Exercise data:
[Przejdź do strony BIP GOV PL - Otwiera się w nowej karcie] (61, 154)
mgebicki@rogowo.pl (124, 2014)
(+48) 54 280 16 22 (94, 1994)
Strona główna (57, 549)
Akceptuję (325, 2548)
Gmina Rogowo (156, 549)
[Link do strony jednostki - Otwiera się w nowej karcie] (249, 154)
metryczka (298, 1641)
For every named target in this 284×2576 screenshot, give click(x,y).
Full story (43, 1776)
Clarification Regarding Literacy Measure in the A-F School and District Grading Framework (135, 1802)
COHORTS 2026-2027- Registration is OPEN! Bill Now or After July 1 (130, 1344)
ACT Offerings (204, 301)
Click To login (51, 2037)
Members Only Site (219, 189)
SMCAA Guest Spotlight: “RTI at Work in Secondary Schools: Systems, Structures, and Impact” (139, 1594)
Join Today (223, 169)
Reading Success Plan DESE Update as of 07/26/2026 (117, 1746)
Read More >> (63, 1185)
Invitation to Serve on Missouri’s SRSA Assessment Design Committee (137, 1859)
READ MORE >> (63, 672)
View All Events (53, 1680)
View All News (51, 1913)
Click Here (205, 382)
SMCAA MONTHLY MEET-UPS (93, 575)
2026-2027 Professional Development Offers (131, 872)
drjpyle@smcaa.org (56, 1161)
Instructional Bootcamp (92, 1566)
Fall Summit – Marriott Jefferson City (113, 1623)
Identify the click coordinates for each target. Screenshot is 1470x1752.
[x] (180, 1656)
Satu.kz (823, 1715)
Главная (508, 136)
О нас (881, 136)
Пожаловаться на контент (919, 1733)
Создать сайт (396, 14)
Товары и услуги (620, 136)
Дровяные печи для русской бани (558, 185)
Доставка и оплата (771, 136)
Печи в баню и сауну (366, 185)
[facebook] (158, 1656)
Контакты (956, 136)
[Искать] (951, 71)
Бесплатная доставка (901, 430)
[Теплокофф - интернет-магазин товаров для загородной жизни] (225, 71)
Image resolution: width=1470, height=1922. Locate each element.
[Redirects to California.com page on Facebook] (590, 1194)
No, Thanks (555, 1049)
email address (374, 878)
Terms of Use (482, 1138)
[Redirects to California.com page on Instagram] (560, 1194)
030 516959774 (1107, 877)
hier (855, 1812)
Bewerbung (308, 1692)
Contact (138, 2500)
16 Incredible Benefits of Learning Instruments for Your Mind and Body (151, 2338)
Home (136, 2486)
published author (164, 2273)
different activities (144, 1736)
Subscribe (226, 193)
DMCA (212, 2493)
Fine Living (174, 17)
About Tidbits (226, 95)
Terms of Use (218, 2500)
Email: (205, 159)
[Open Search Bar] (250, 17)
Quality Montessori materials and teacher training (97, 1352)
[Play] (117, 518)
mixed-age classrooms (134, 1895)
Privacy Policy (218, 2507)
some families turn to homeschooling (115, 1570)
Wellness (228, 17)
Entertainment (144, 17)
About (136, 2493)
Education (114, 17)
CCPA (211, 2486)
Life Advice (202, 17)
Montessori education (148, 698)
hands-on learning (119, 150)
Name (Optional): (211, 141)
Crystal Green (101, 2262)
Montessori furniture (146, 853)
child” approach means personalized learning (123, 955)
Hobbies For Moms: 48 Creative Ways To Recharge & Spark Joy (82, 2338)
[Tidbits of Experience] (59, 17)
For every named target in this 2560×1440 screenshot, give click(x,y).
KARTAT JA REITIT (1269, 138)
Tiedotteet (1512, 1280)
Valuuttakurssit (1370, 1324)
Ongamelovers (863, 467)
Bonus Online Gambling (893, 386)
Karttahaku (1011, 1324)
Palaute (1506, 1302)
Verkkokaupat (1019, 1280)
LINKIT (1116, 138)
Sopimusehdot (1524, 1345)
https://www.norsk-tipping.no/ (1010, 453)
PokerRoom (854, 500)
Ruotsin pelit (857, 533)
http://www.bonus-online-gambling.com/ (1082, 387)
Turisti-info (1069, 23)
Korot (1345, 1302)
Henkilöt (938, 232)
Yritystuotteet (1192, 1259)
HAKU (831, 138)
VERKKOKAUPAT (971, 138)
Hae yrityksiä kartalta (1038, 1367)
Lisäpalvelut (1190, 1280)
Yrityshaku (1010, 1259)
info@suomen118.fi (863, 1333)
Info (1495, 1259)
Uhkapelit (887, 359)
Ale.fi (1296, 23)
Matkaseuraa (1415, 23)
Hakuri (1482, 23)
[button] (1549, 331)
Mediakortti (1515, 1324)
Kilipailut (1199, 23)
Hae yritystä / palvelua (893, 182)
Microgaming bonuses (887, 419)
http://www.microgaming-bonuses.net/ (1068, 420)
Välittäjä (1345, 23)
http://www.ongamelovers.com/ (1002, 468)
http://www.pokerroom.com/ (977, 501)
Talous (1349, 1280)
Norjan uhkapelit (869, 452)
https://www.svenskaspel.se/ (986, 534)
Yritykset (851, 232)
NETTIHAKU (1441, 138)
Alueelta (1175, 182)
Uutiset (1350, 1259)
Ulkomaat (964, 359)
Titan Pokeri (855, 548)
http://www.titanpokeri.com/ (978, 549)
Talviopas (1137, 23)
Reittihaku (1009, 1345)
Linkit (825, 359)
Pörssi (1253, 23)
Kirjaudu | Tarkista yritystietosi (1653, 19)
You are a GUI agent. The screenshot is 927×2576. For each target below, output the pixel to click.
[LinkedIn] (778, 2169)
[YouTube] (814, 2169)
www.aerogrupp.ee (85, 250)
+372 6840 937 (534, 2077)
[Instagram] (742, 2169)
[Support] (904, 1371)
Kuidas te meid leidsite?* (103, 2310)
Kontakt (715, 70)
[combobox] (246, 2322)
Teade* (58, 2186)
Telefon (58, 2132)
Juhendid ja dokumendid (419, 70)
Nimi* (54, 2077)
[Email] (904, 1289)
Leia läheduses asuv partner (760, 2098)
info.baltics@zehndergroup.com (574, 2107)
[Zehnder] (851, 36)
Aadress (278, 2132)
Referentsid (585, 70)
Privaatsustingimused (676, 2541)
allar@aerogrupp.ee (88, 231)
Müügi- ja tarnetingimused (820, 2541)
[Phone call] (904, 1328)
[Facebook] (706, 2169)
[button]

Work order: After locating the line with "Read More >> (63, 1185)" in the material above, return it and each line after it exactly, ending at the line with "Fall Summit –".

Response:
Read More >> (63, 1185)
Invitation to Serve on Missouri’s SRSA Assessment Design Committee (137, 1859)
READ MORE >> (63, 672)
View All Events (53, 1680)
View All News (51, 1913)
Click Here (205, 382)
SMCAA MONTHLY MEET-UPS (93, 575)
2026-2027 Professional Development Offers (131, 872)
drjpyle@smcaa.org (56, 1161)
Instructional Bootcamp (92, 1566)
Fall Summit – Marriott Jefferson City (113, 1623)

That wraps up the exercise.